La 22ᵉ région militaire a lancé, ce samedi 27 décembre, le concours national (CONAT), édition 2025, de recrutement des militaires. Ce test a été organisé dans les locaux du complexe de l’Athénée de Kiwele à Lubumbashi.

Les jeunes venus de tous les coins de la ville de Lubumbashi ont pris part à cette épreuve déterminante, qui ne concerne que des diplômés d’État, des gradués et des licenciés qui veulent servir sous le drapeau, ainsi que des militaires sous-gradés qui préfèrent rehausser leur niveau dans les rangs des Forces armées de la République démocratique du Congo.

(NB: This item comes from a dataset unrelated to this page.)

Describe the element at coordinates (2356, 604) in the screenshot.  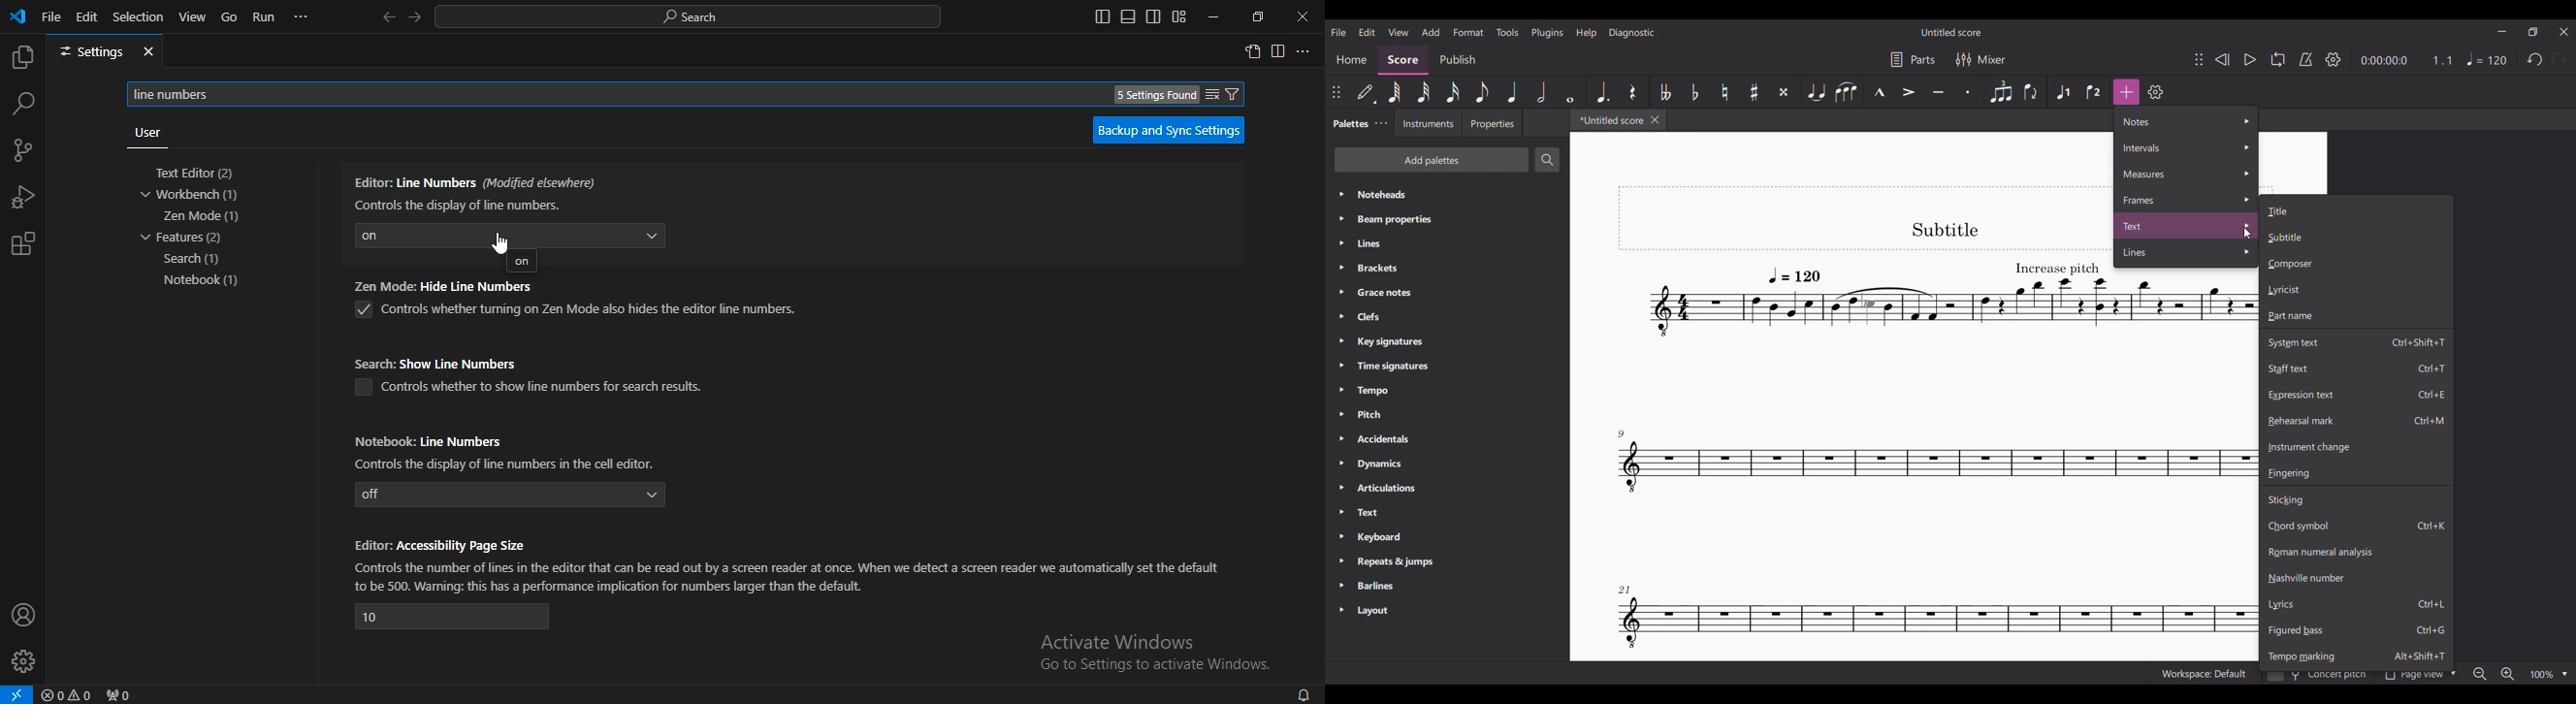
I see `Lyrics` at that location.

Ce test a réuni des juristes, médecins, informaticiens, agronomes, communicologues, aumôniers, ainsi que des candidats issus des forces navales et aériennes, qui entrent en lice pour l’académie spéciale de neuf mois de formation, selon leur niveau d’études. Tandis que les diplômés d’État admis à l’académie ordinaire seront soumis à un cursus de trois ans.

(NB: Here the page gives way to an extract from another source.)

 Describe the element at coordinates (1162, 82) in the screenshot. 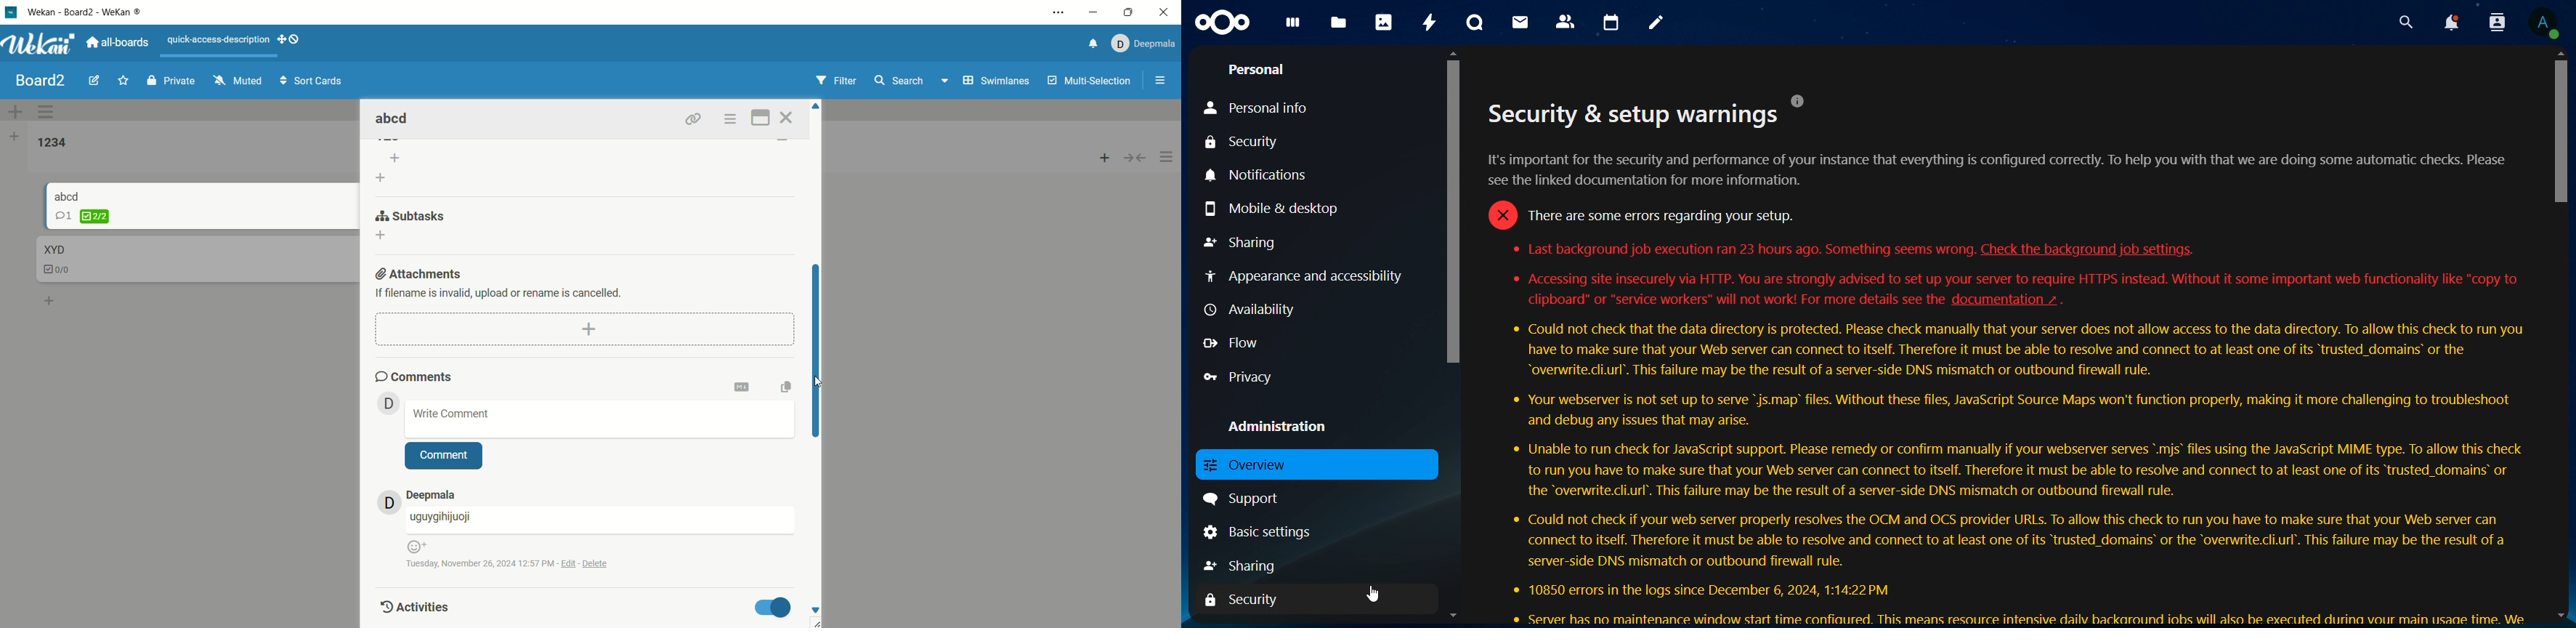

Le général Jean-Claude Bokolamba Bonganda, commandant adjoint de la 22ᵉ région militaire, qui a donné le coup d’envoi de cet examen annuel de recrutement des militaires, a appelé les nouvelles recrues à la discipline, au sens élevé de patriotisme et au dévouement à la défense de la patrie, dans un contexte d’instabilité sécuritaire dans la partie Est du pays.

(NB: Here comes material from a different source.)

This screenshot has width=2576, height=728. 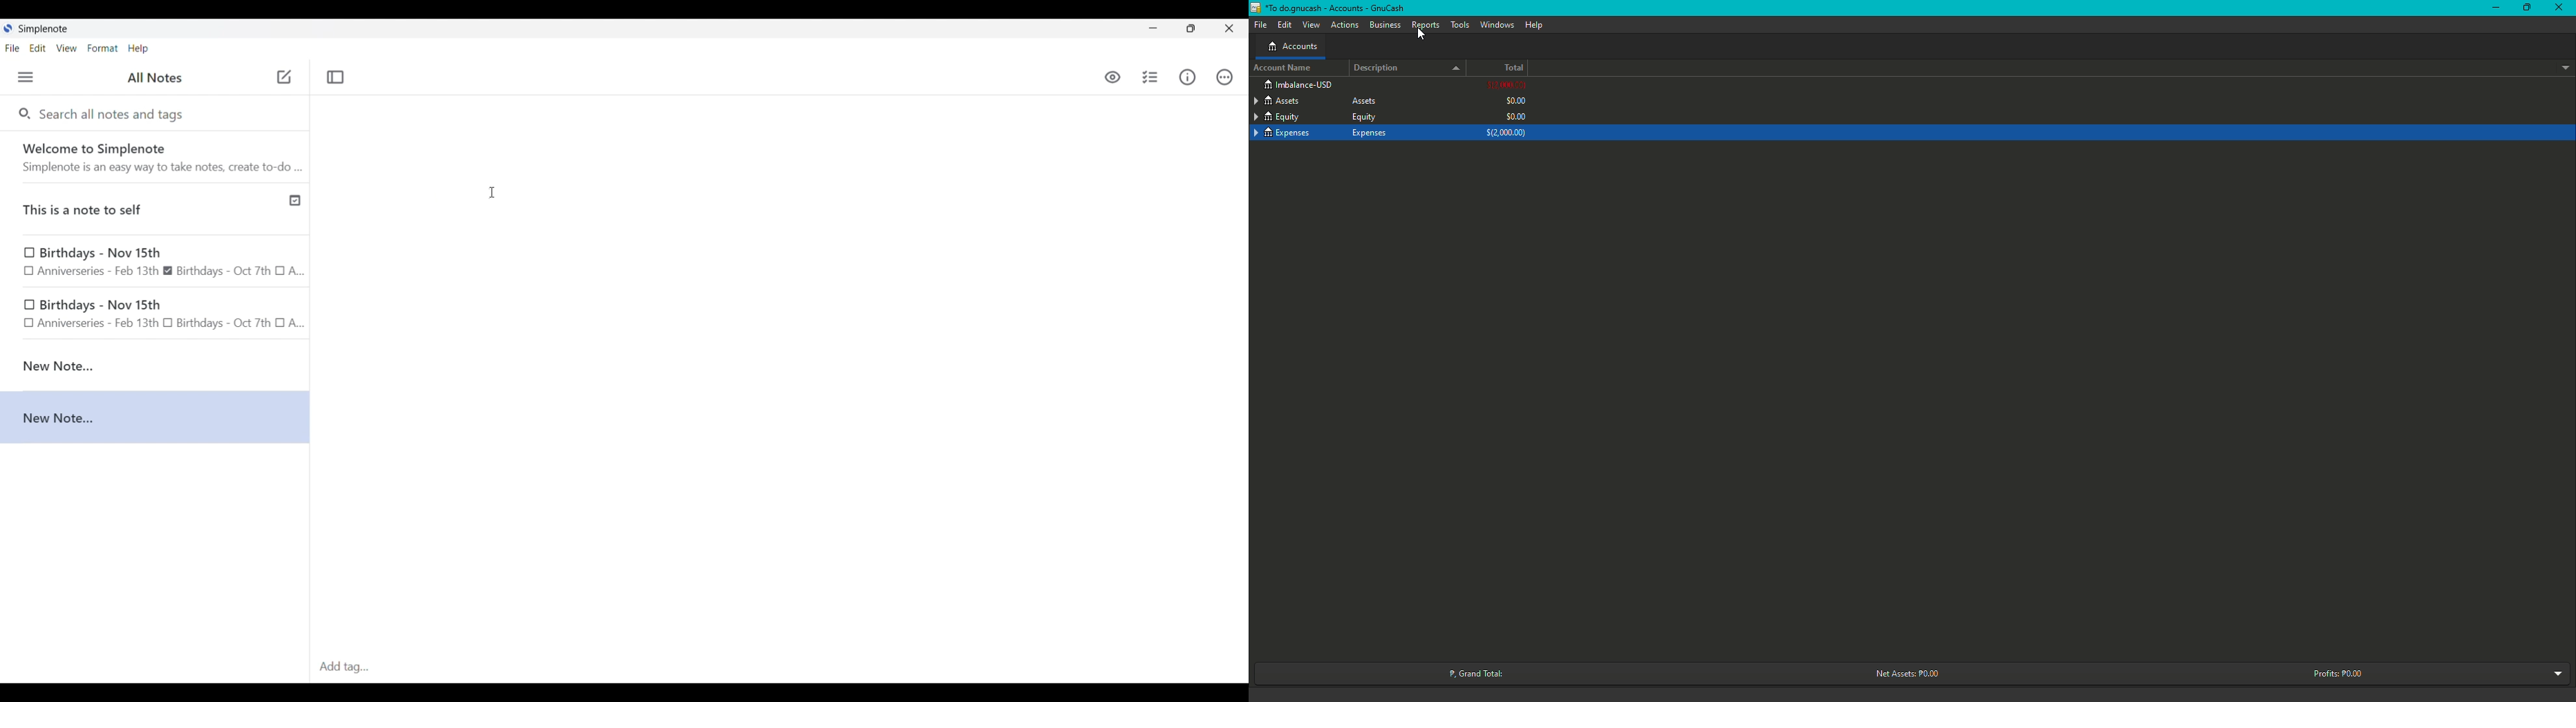 What do you see at coordinates (44, 29) in the screenshot?
I see `Software name` at bounding box center [44, 29].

« J’ai beaucoup parlé aux civils qu’aux militaires. Il y en a qui viennent ici pour des privilèges. Je leur ai parlé du patriotisme. Qu’ils viennent montrer de quoi ils sont capables pour défendre la nation. Si ce n’est pas ça, leur place n’est pas ici. On ne vient pas ici chercher des grades. On vient ici pour apprendre comment sécuriser l’État », a déclaré le général Jean-Claude Bokolamba Bonganda dans une interview accordée à REPORTER.CD.

Ce test se déroule sur deux jours. Les participants qui auront satisfait seront transférés dans des écoles militaires pour suivre une formation militaire proprement dite pour une durée allant de neuf mois à trois ans, selon leur niveau d’études préalable. La 22ᵉ région militaire estime que le nombre de candidats est insuffisant par rapport aux besoins. Jean-Claude Bokolamba exhorte les autres jeunes à souscrire pour intégrer l’armée.